Figure majeure de la danse contemporaine, Akram Khan retourne aux sources de la danse indienne avec sa nouvelle création, Gigenis, estimant que le monde moderne «a tendance à oublier le passé».
Né à Londres de parents bangladais, Akram Khan a choisi le sud de la France et le Grand Théâtre de Provence, à Aix-en-Provence, pour présenter en première mondiale sa nouvelle création, qui tournera ensuite de Paris aux États-Unis, de Singapour à Bombay. Une tournée mondiale resserrée pour ne pas s’éloigner trop longtemps de ses enfants.

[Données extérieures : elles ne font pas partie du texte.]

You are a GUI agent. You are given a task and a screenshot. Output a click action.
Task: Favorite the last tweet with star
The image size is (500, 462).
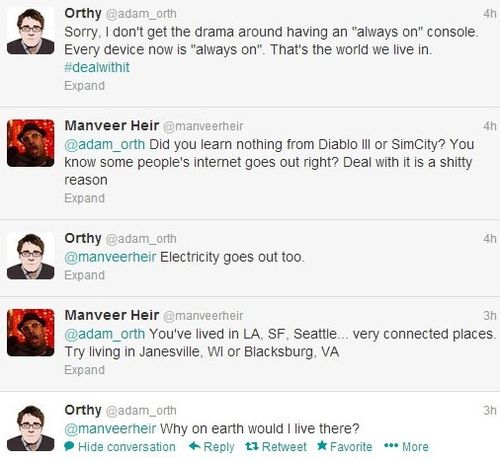[x=344, y=447]
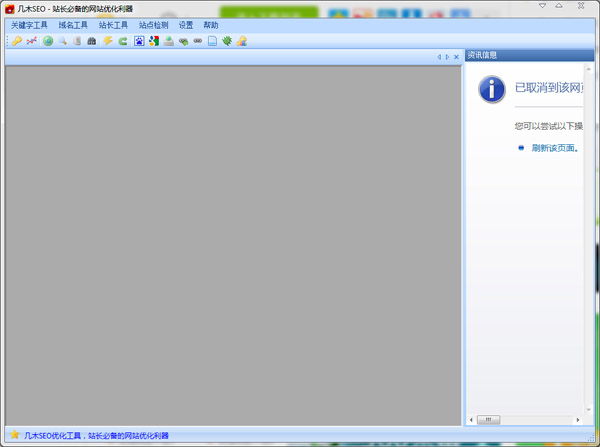
Task: Click the yellow lightning bolt icon
Action: point(108,41)
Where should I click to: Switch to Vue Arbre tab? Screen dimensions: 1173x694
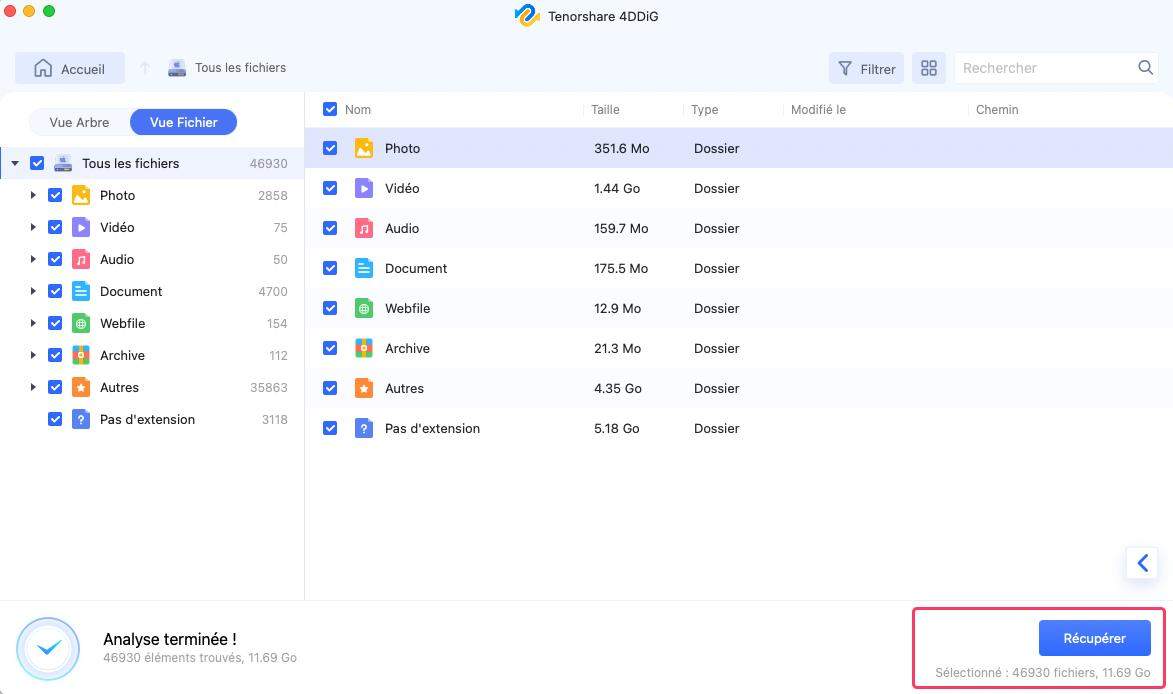(x=78, y=122)
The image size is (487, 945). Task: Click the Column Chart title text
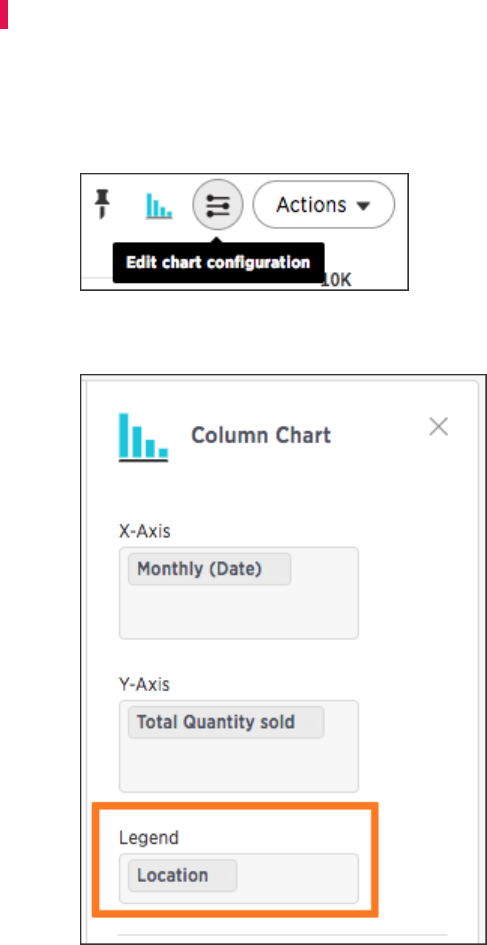[x=261, y=435]
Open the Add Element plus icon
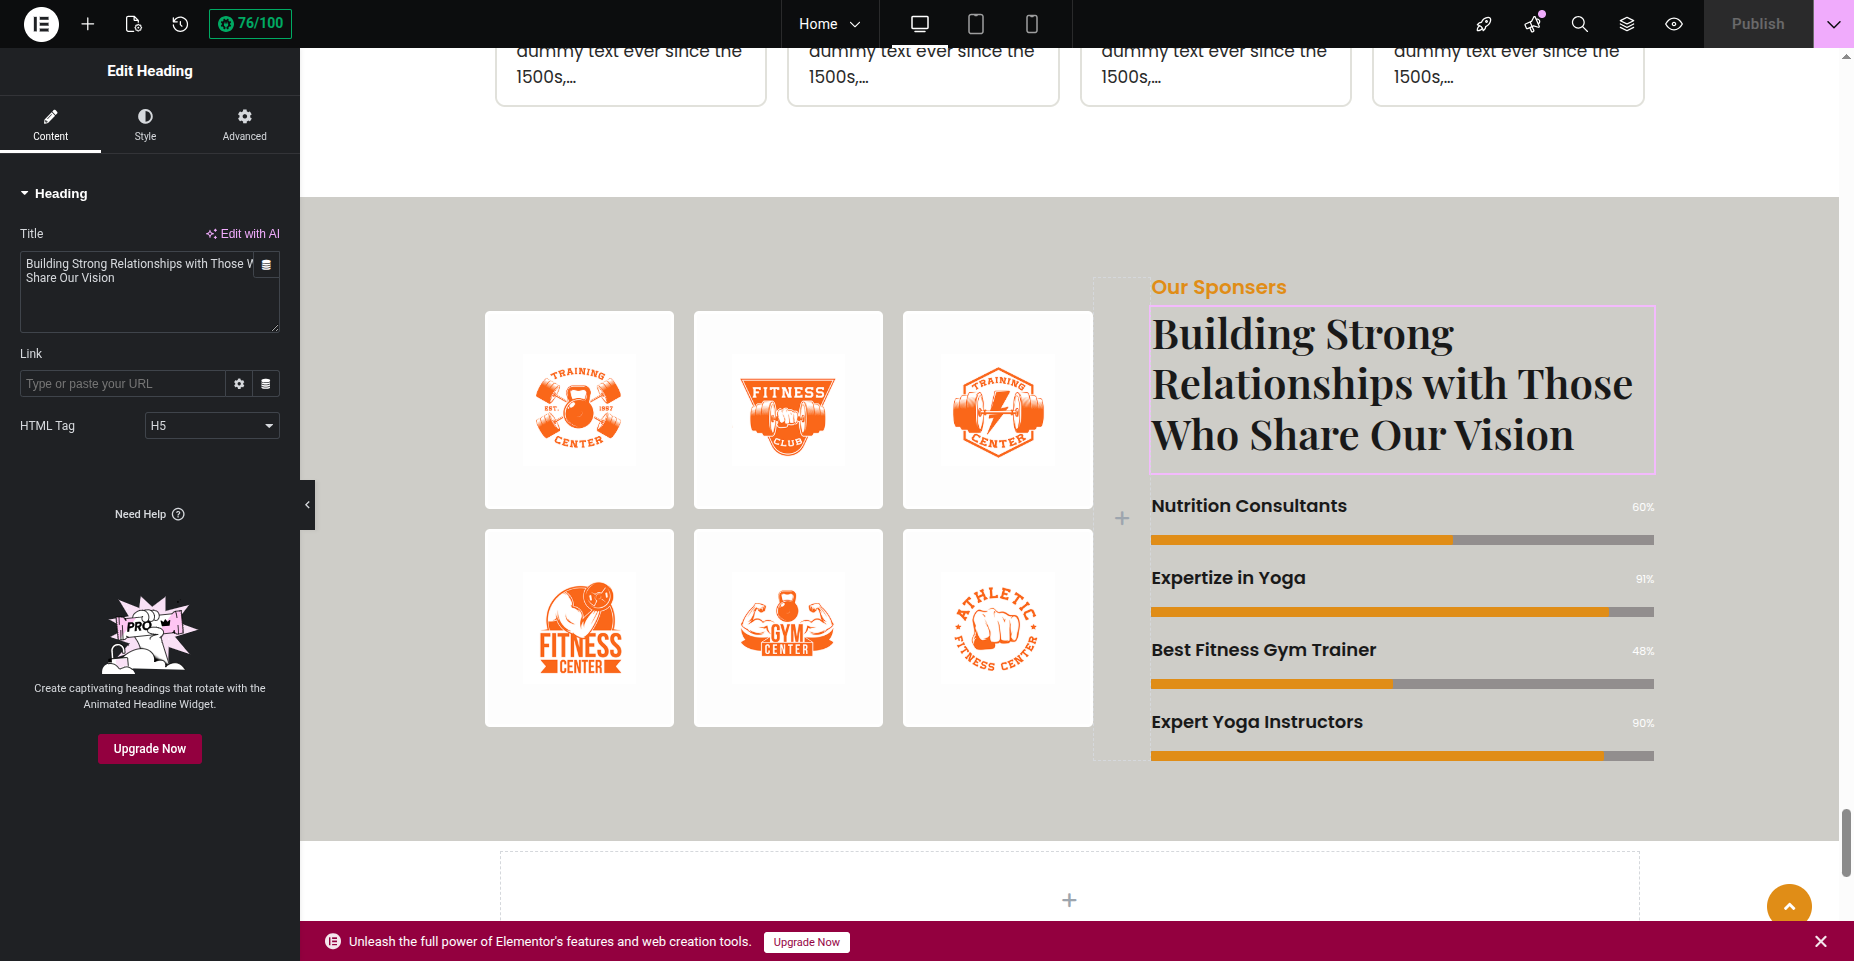The height and width of the screenshot is (961, 1854). point(88,24)
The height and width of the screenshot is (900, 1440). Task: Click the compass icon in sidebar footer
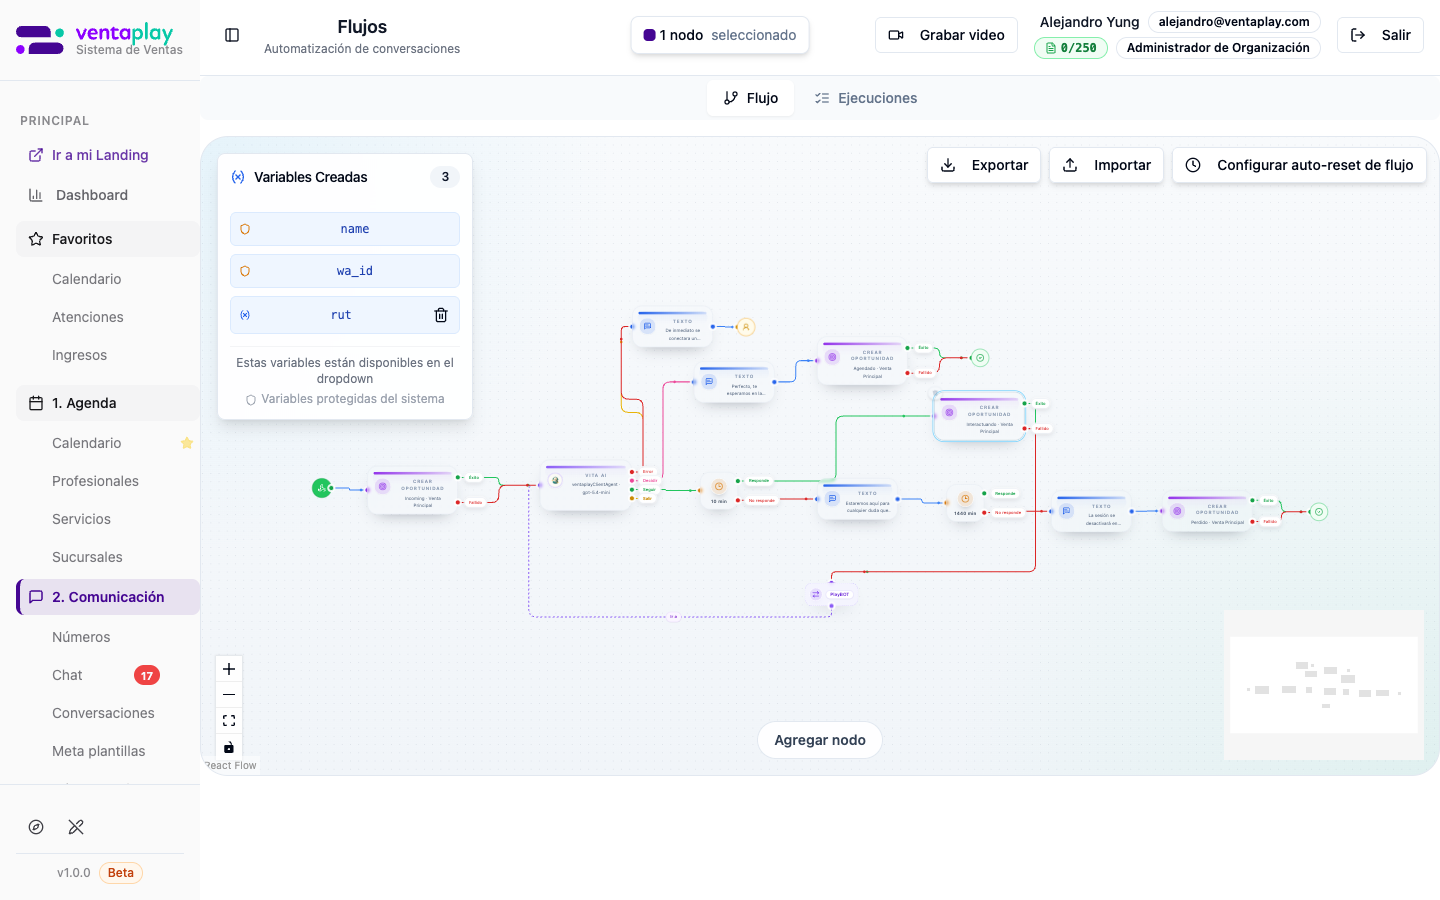tap(36, 827)
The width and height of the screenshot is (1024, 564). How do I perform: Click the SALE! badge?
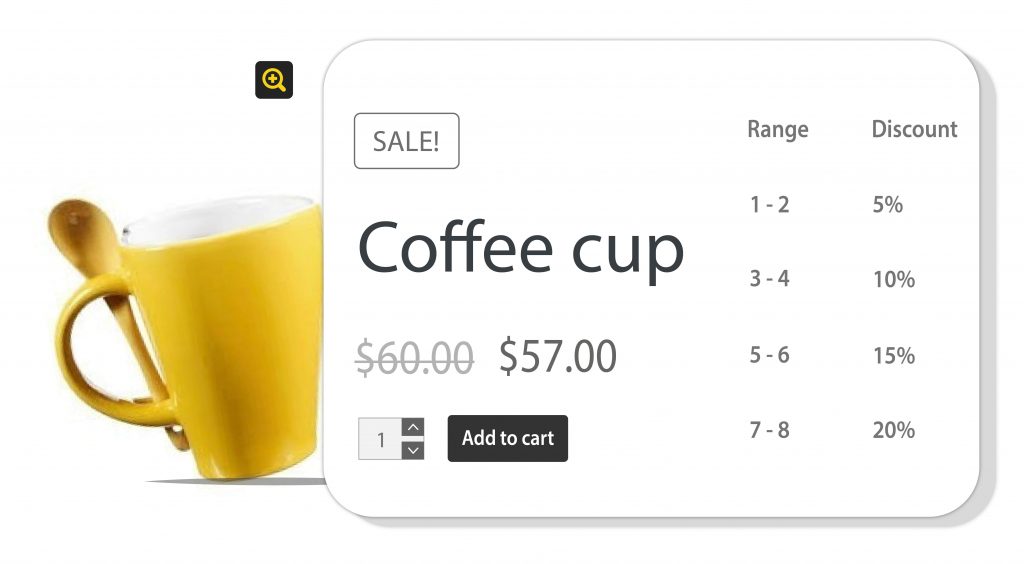406,141
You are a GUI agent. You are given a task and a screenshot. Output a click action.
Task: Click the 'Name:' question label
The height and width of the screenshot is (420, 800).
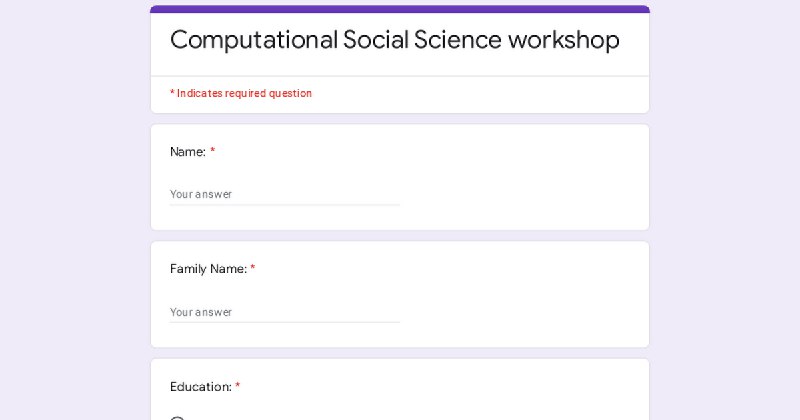pos(188,152)
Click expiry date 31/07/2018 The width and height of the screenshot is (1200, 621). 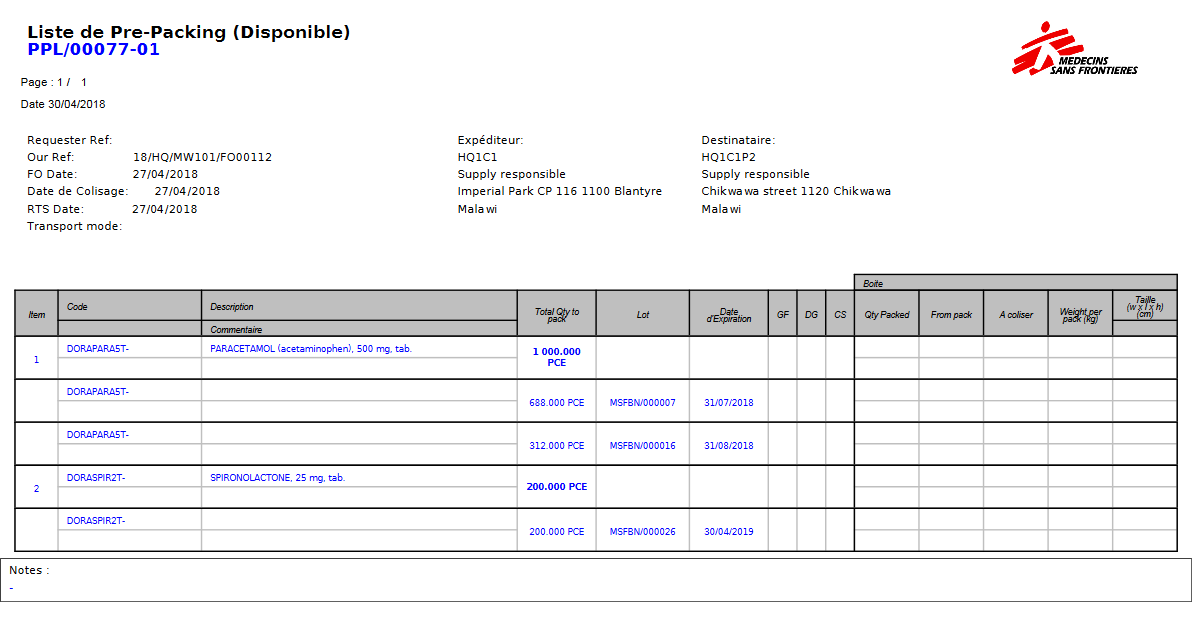point(729,403)
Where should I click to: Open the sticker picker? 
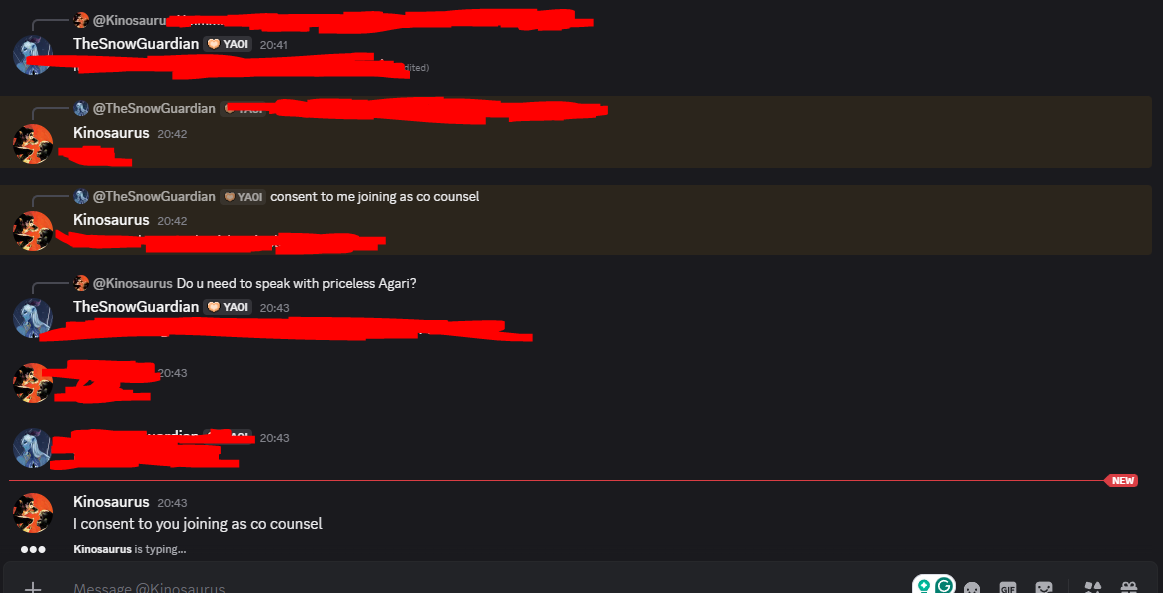click(1044, 588)
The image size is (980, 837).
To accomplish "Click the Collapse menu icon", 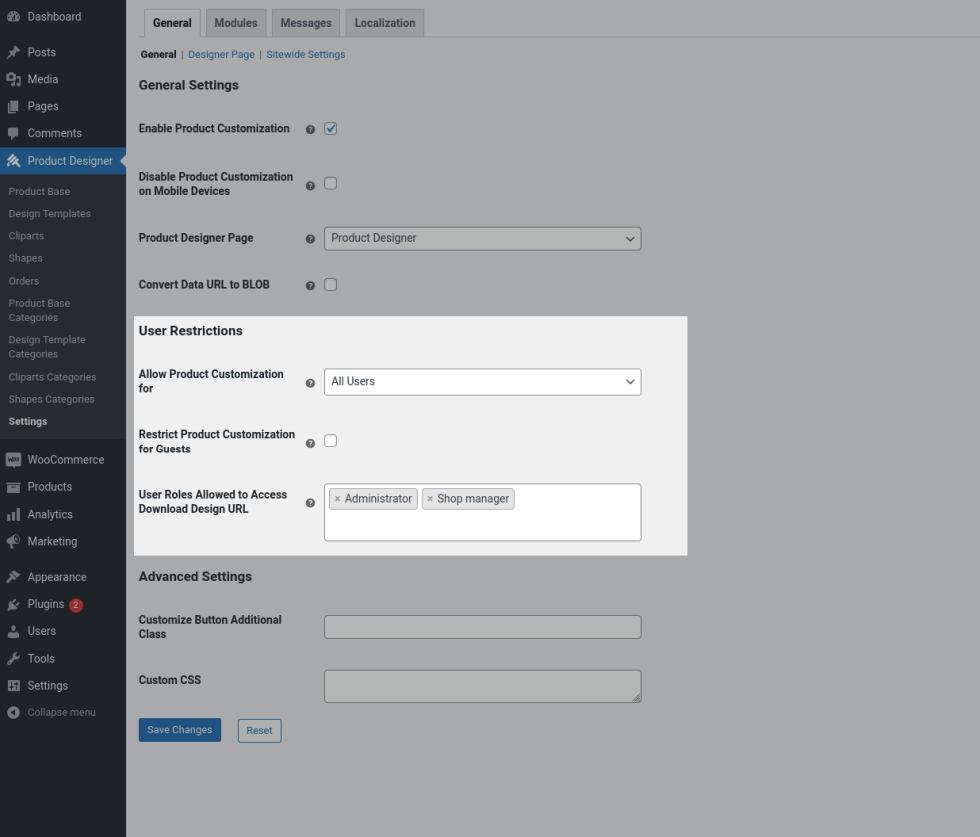I will (x=13, y=713).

Akram Khan est comme ça, il parle avec simplicité de sa vie, de son rejet du «monde patriarcal» qui est, selon lui, «terrifié par le pouvoir du féminin et du matriarcat».
Comme il évoque sans fard son âge. Si ce spectacle signe son grand retour sur scène, il explique qu’à 50 ans (qu’il a fêtés fin juillet), «l’entraînement, la douleur, ce n’est pas amusant» et qu’il a préféré se «retirer lentement des spectacles en solo» pour se consacrer à «l’espace créatif», près de 25 ans après avoir fondé la compagnie qui porte son nom. Et il est tellement concentré sur ce nouveau spectacle qu’il n’a pas encore eu le temps de regarder, plus d’un mois après sa tenue, la cérémonie d’ouverture des Jeux olympiques de Paris, dirigée par Thomas Jolly, où la danse était omniprésente.
Akram Khan avait participé à la mémorable cérémonie d’ouverture des JO de Londres en 2012, pilotée par le réalisateur Danny Boyle. Une expérience «terrifiante», mais qu’il a «adorée» : «C’était un peu flou, quand 80 000 personnes se taisent avant que nous entrions en scène, c’est la chose la plus bruyante que j’ai jamais entendue.» «C’est ce que Taylor Swift doit ressentir», blague-t-il.
«Vide mythique»
Cette expérience l’a fait beaucoup réfléchir aux «échelles», à l’espace qui est «sacré» dans le kathak, danse classique du nord de l’Inde qu’il pratique depuis l’âge de sept ans qui a imprégné tout son parcours. Avec sa nouvelle création, Gigenis, il délaisse quasiment la danse contemporaine pour une fresque dans la plus pure tradition indienne avec cinq autres solistes reconnus à la gestuelle aussi précise que poétique, accompagnés sur les côtés de la scène par des voix et des instruments, dont d’envoûtantes percussions.
Gigenis signifie «les ancêtres de la terre» pour le chorégraphe qui avait été choisi par Peter Brook dès l’âge de 13 ans pour jouer dans l’épopée de la mythologie hindoue Le Mahâbhârata. «La technologie a tout accéléré. J’ai l’impression que nous sommes un peu dans un vide mythique, les vieux mythes n’ont pas été, n’ont pas eu le temps de se transformer, donc de nouveaux mythes n’ont pas émergé», explique-t-il entre deux répétitions.
«Besoin de courage»
«Le monde moderne a tendance à regarder vers l’avenir et à oublier le passé et je pense que c’est très dangereux, parce que ce qui se passe en ce moment s’est déjà produit lors de la Seconde Guerre mondiale», ajoute le danseur, qui ne cache pas avoir été notamment «dévasté» par la situation au Royaume-Uni qui a connu cet été des émeutes d’extrême droite xénophobes et islamophobes. Les bruits du chaos du monde, d’explosions, sont présents dans ce spectacle sombre où seuls des faisceaux lumineux éclairent les artistes qui évoluent dans un décor dépouillé, avec un banc qui semble une frontière.
Une mère voit sa vie défiler devant un public français qui a eu peu d’occasions de voir de la danse traditionnelle indienne de ce niveau-là : la mort de son mari combattant et ensuite ses deux fils qui s’opposent, l’un cherchant la couronne, à contrôler le monde, quand l’autre souhaite servir le peuple, cherche l’harmonie. Qu’est-ce qui a mal tourné? Et quel est le rôle des artistes dans ce monde?
«Ce n’est pas à nous de changer les choses (…) j’essaie simplement de faire mon travail et d’y mettre tous mes sentiments», commence Akram Khan avant de lâcher : «La peur est une réaction. Le courage est une décision. Nous avons besoin de courage maintenant.»